▶ **Supplied passage**

Displaying markdown images in OpenAI-powered chat application

English version:

I’m building a chat application with React and TypeScript that uses OpenAI’s API. I’m also using Chroma for the database part. I want to add support for images that are mentioned in markdown files. My plan is to add image links in the documents like this:

![Picture info](https://example-image-url.com "Search terms")

When someone asks about these images, the bot should:

  • Give an answer based on what’s in the markdown file
  • If the question is about a particular image, get the image URL and show it in the response

What I need to know:

  • Should I parse the markdown every time someone asks something, or should I save the image info in Chroma first with their related content?
  • What’s the best way to set this up so it works fast and gives good results?

I would love to hear any suggestions or if anyone has done something similar before.

I’m looking for the most effective approach to handle this feature.

Been working on a similar setup recently and learned this the hard way. You want to extract image metadata during your initial document ingestion phase, not at query time. What I did was create a preprocessing pipeline that walks through all markdown files, extracts image references using regex patterns, and stores them as structured metadata alongside the document chunks in Chroma. The key insight is treating images as first-class searchable entities rather than just embedded content. When indexing, I concatenate the image alt text and title with the surrounding paragraph text to create richer context for the vector embeddings. At runtime, your OpenAI responses can then reference specific images by URL when the semantic search returns chunks containing image metadata. This approach scales much better than real-time parsing and gives you more control over how images are discovered and presented.

for sure, keep the img metadata in chroma, it’ll save you a lot of time. went through this too, parsing every time just slows stuff down. extract those urls and alt texts from the markdown, put em with your content ahead of time. way better for quick responses!

I handled something similar in my document search system last year. Definitely preprocess and store the image metadata in Chroma rather than parsing on each request. What worked well for me was creating a separate embedding for each image reference that includes the alt text, title attribute, and surrounding context paragraphs. This way your vector search can actually match user queries to relevant images directly. For the response generation, I pass both the matched text content and any associated image URLs to the OpenAI API as context. The performance difference is significant when you have hundreds of markdown files with embedded images.

▶ **Try it**
From the thread above on showing markdown images in a chat app, copy word for word the part between "What I need" and "their related content?", inclusive.

▶ **Data section**

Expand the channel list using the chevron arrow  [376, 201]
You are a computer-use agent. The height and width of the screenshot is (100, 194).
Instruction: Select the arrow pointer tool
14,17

▶ **Task result**
What I need to know:

  • Should I parse the markdown every time someone asks something, or should I save the image info in Chroma first with their related content?